━━ SOURCE EXCERPT ━━
# How to share a non amazon book with a child profile on Fire



## Piggler

I have converted pdfs into books using calibre.

These books show up in books in the adult profile on the fire and read like kindle books no problem.

I want to share these books with my children on their child profiles but they are not available ( do not show up) when you try to add this content to their profile.

Is this possible? I have read its not possible for non amazon content to show up as a book but that is not true - I have it as a book in the adult profile, but to share it to a child profile is the problem.

I have the send to kindle converted pdf as a doc - how would I even share that to a child profile with no doc reader?

Any assistance here will be appreciated as I have spent a lot of time trying to solve this. I have a number of pdf books I would like to share with my kids and it would be disappointing not to be able to do this.
━━━
## PROBLEMS
A: In the forum post about sharing books with a child profile on Fire, rewrite the part that opens with the words containing "I want to share" and closes with "no doc reader?", changing "doc" to "document".
B: According to the forum post about sharing books on Fire, what program was used to convert the PDFs into books?
C: Continue the forum post about sharing non-Amazon books with child profiles on Fire, starting after its last sentence.
The lines that follow have nothing to do with the forum post above.
━━ DATASET EXTRACT ━━
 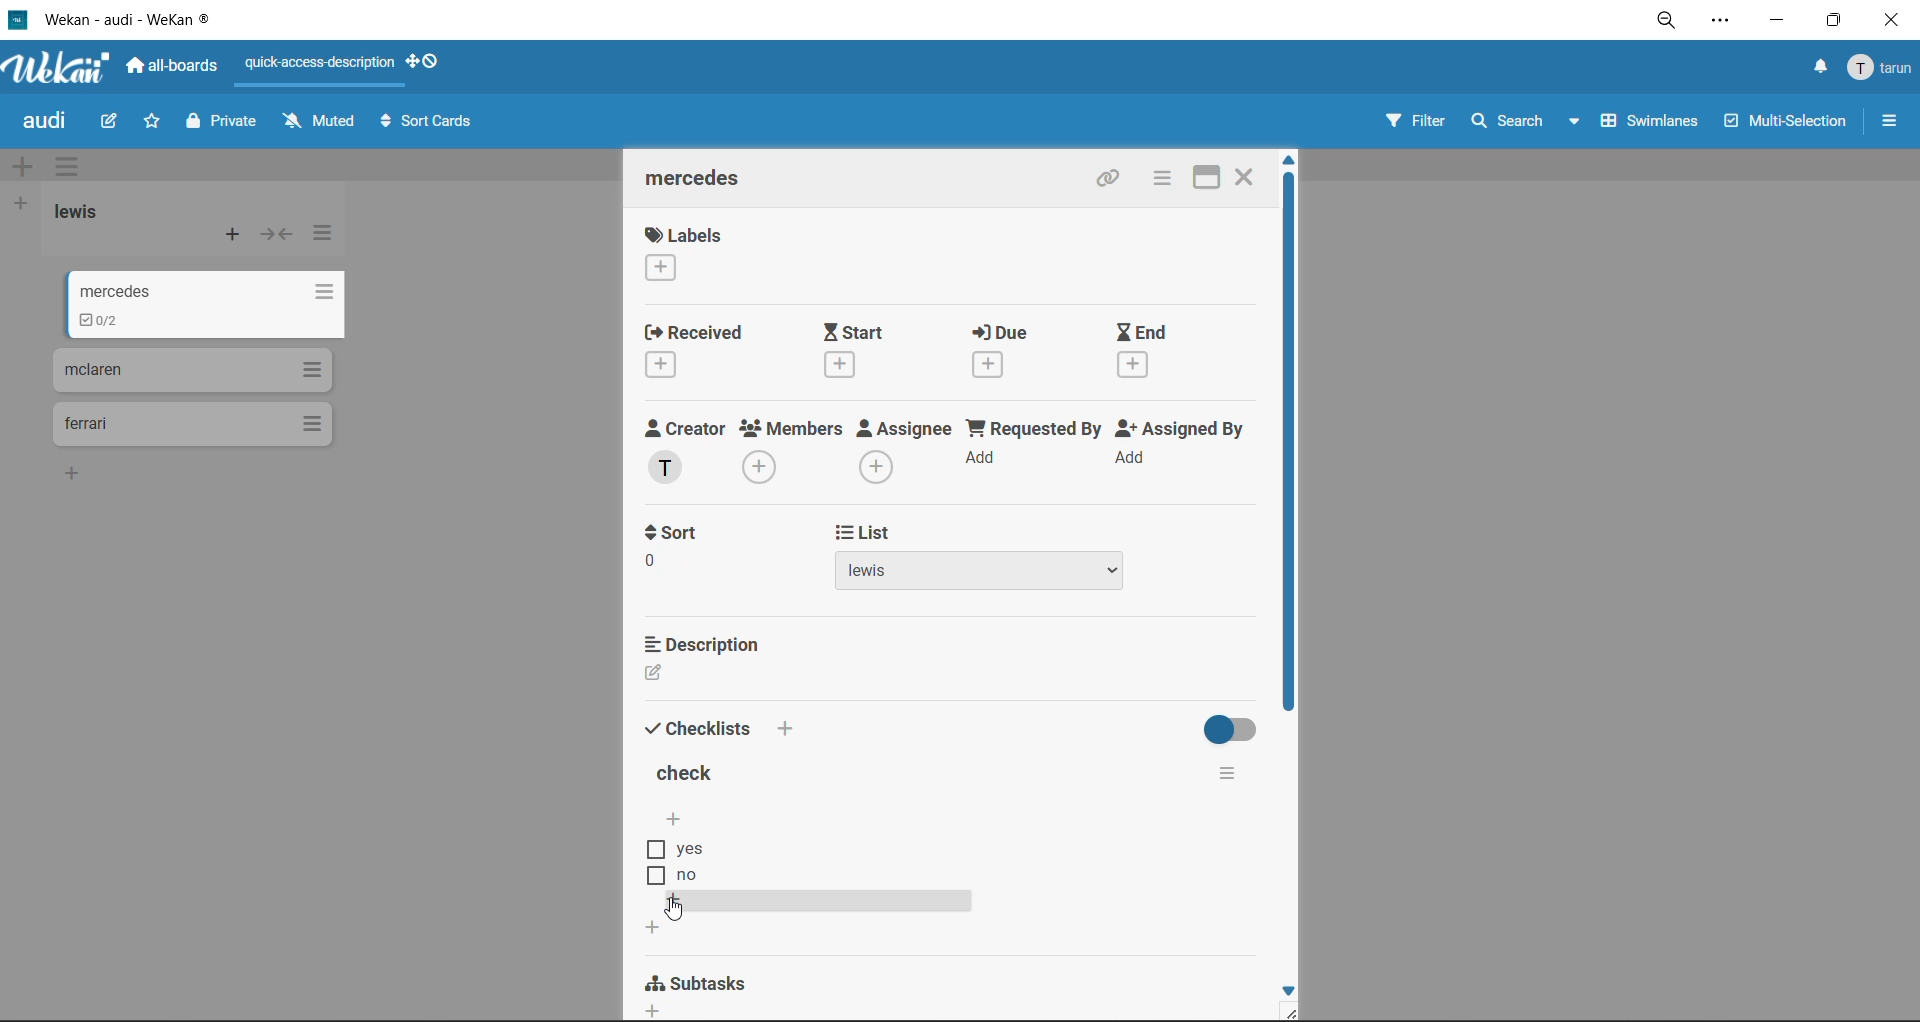 I want to click on all boards, so click(x=173, y=67).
━━━
## EXPECTED RESPONSES
A:
I want to share these books with my children on their child profiles but they are not available ( do not show up) when you try to add this content to their profile.

Is this possible? I have read its not possible for non amazon content to show up as a book but that is not true - I have it as a book in the adult profile, but to share it to a child profile is the problem.

I have the send to kindle converted pdf as a document - how would I even share that to a child profile with no document reader?

B: Calibre.

C:
Thanks in advance.


----------



## PhilD41

FYI, search is your friend! The following link is litterally 7 below your own.

http://www.kboards.com/index.php/topic,135425.0.html

Anyway, the short answer is you can't, but you can cheat using Overdrive and Dropbox (Box, or similar). I to get around the need for APP time to read books, I set up an additional profile with unlimited app time but nothing but the Overdrive app. The kids can then switch profiles whenever they want to read a book from Overdrive.

Have fun!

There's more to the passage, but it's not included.